Tampoco saben igual los álbumes o los nuevos temas. Todos hacemos trampa, y nuestras discotecas han engordado a una velocidad envidiable. Lo tenemos todo, de cualquier género. Bajamos material ansiosos, acumulamos sonrientes y finalmente le perdemos todo el respeto a los archivos. Tengo temas de jazz que he buscado por todas partes y que ni siquiera me he dignado a escuchar, porque los tengo. Aunque también afirmo pretenciosamente que por fin los poseo, y encima los obtuve gratis.Como todos, recuerdo con brutal nostalgia la indescriptible y sutil emoción de entrar en una tienda de música y preguntar por el disco soñado, tomarlo con extremo cuidado, regocijarme en la portada y en el nombre de los temas aún por escuchar para sacar con seguridad los billetes del bolsillo. Antes, había cosas cuyo precio era sencillamente incuestionable. Ése disco me acompañaba en la siguiente etapa de mi vida, que desde aquí recuerdo embadurnada de sus canciones y los colores de su carátula.Este cambio, este "No es lo mismo", ya se vivió cuando se remplazó el vinilo por el Compact Disc. Y es cierto: me siguen fascinando los vinilos, que requieren más espacio, más cuidado, más delicadeza al manejarse, que esconden trucos en sus ediciones especiales, que se confunden con los libros de arte en la estantería y que conservan, parece ser, una calidad de sonido insuperable. Aunque me baje una portada en mi computadora y la imprima religiosamente, no hay dónde comparar. No, no es lo mismo.

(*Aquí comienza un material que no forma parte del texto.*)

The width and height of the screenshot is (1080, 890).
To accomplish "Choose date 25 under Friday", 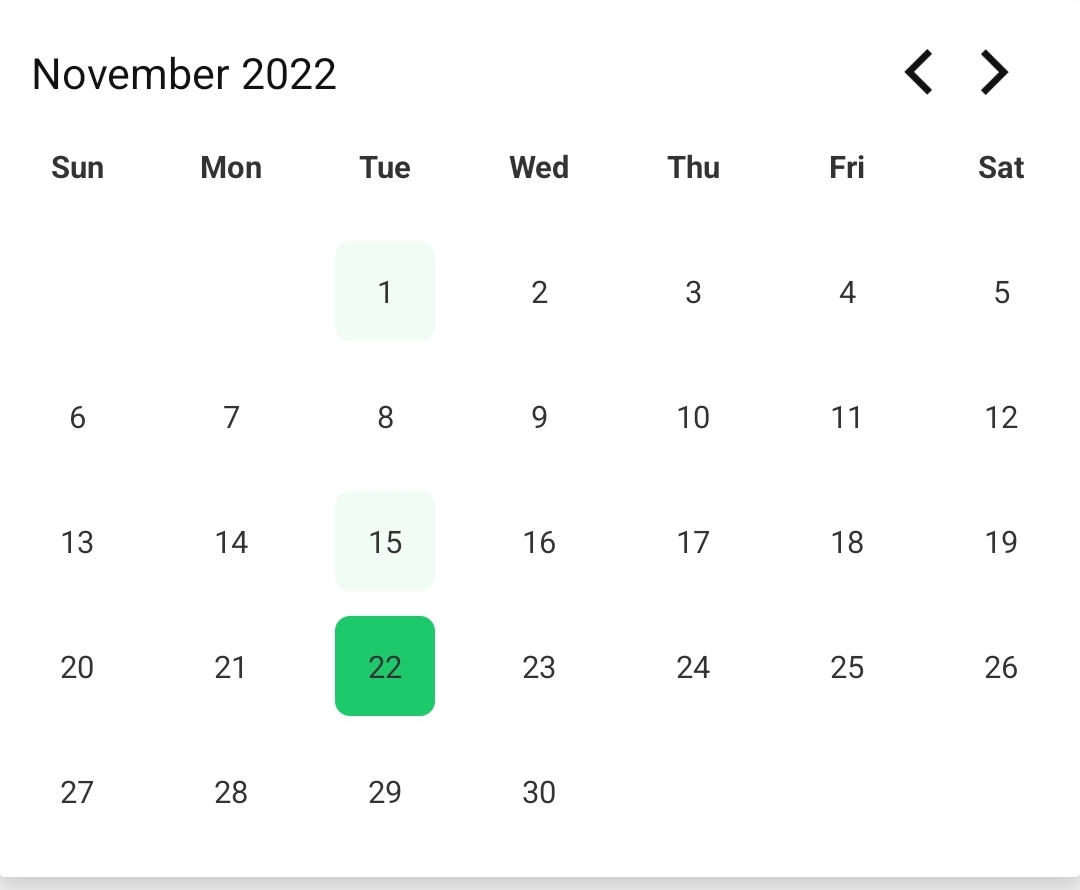I will click(x=847, y=666).
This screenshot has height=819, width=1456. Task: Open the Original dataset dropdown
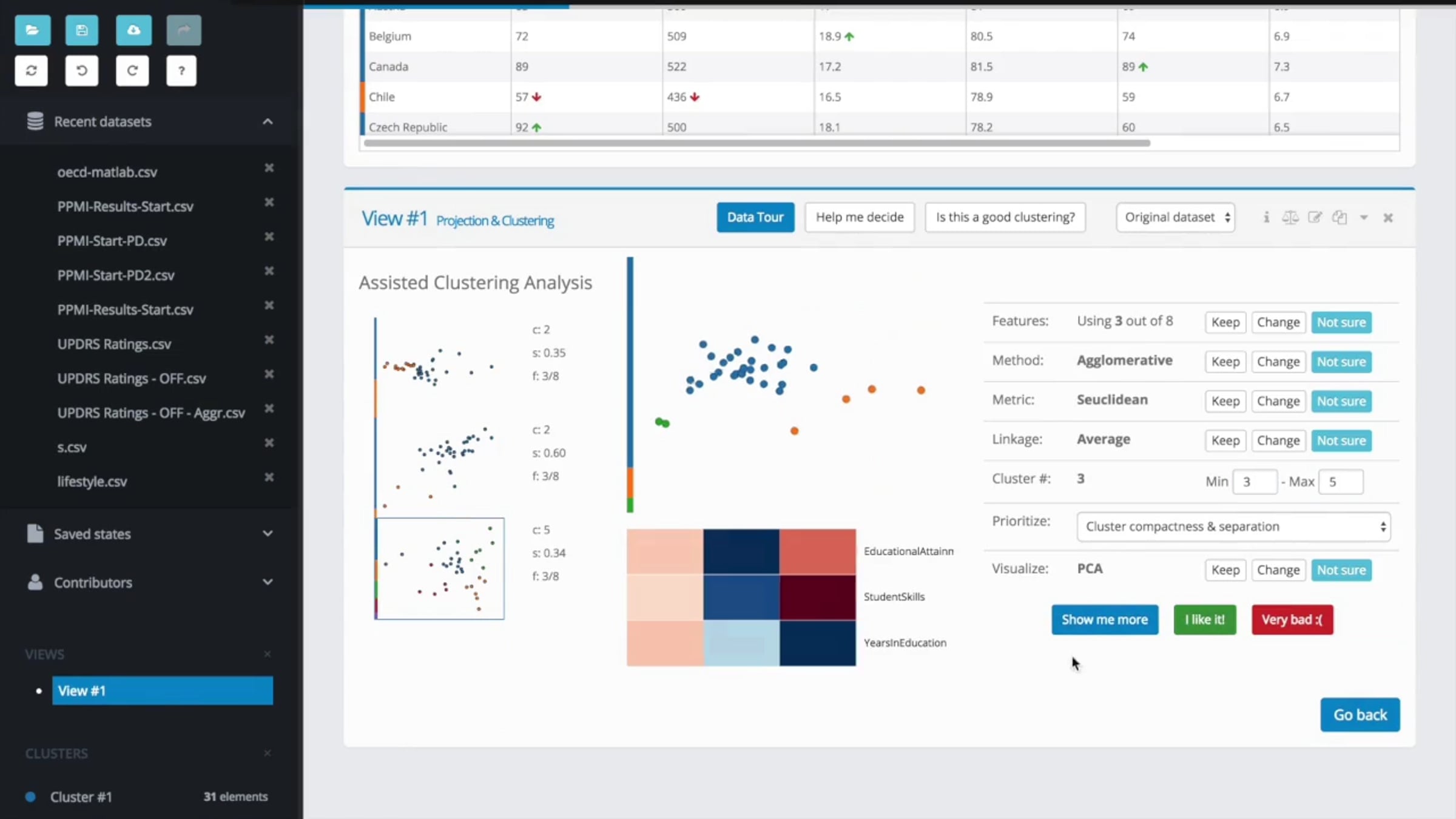pyautogui.click(x=1176, y=217)

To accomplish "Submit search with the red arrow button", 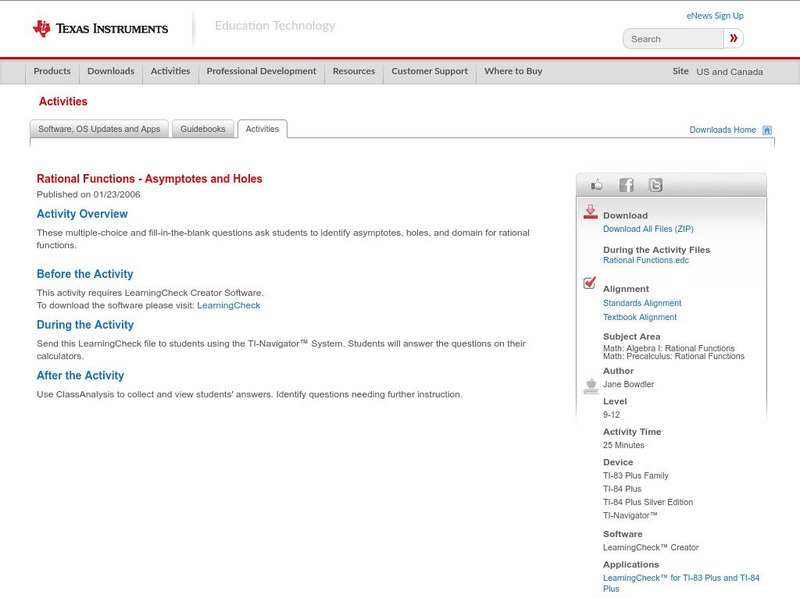I will tap(734, 39).
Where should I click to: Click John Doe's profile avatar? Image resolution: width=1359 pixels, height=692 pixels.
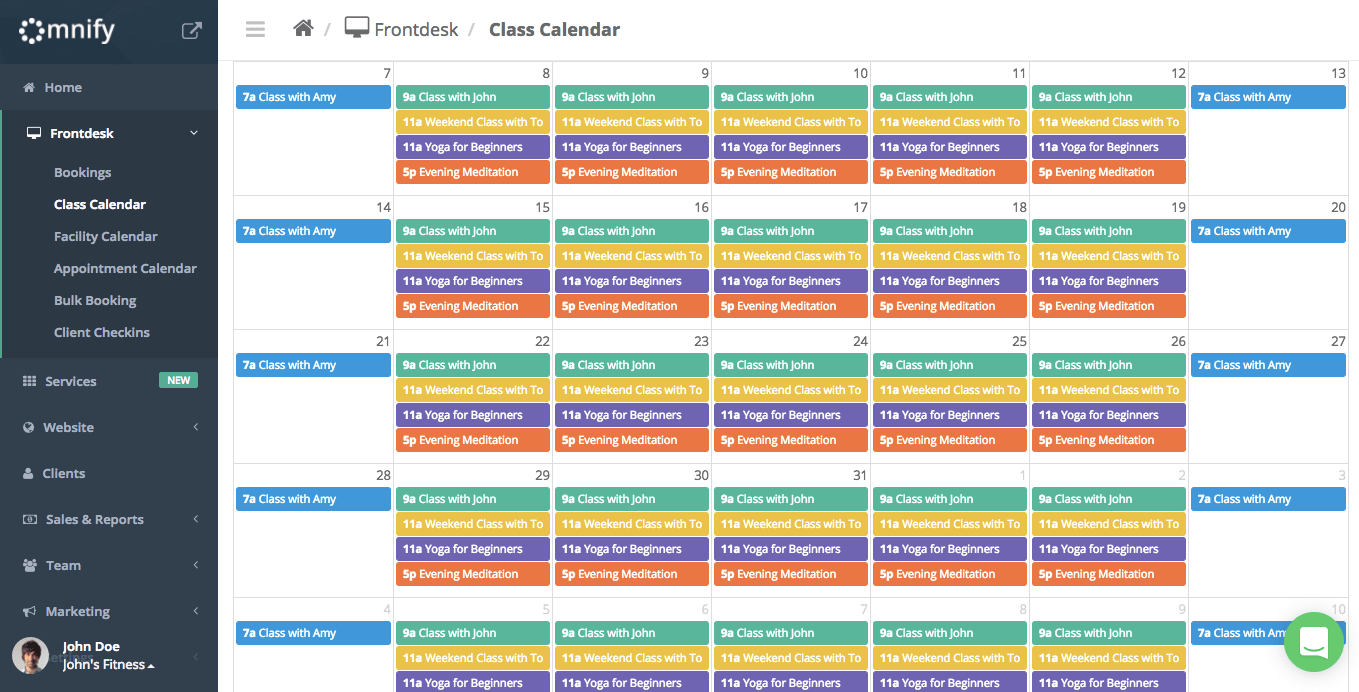pyautogui.click(x=30, y=655)
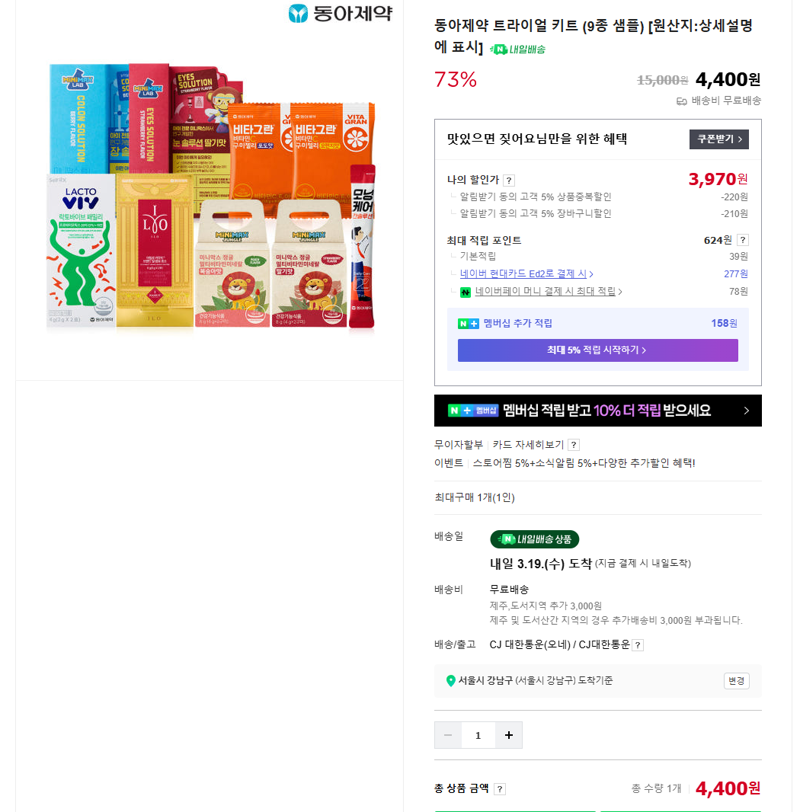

Con respecto al cine me sucede algo diferente. Agradezco el oscuro mercado internetero que nos permite ver estrenos sin salir a la calle, por un sencillo motivo: después de verla, la mayoría de las veces pienso honestamente que hubiese malgastado mi dinero en ver otra peliculeja más en cine. Culpa mía. Claro que no dejo de obligarme a ver películas que me tienen expectante en las salas. Por eso precisamente echo en falta más opciones en cartelera. Me sigue impactando el descenso de las luces antes de empezar los créditos - el mismo ocaso ficticio, profundamente mágico, que me impactaba de niña. Sigo disfrutando del respetuoso silencio de la sala, donde el tiempo se difumina y el espectador se olvida por completo de lo que existe allá afuera durante un par de horas. Algo que jamás proporcionará Internet.A los cineastas con talento y contenidos que explorar que no tienen dinero ni ganas de prostituír su proyecto, dicen, les va a tocar exhibir sus películas a través de páginas como Youtube. De nuevo, me parece lógico. E infinitamente triste.
Porque hay películas merecedoras de ocaso previo y de silencio respetuoso, y otras a las que se le otorga la majestuosidad de ese ocaso sin razón alguna.
Con Internet tengo nombre: existo, porque aparezco en Google.Aunque hay días en que desearía no estar en manos de cualquiera, no llevar teléfono y volver a sentirme inalcanzable, desaparecer de Google - no existir más. Y volver a concebir el tiempo de un modo más orgánico, respetar las cosas como cosas, contables y palpables en el entorno directo de uno, y reparar en preciosos y grotescos detalles de lo humano que se nos escapan si abrimos la página del correo electrónico a la vez que la del periódico, la de la empresa, y por supuesto la de Google, para salir de dudas.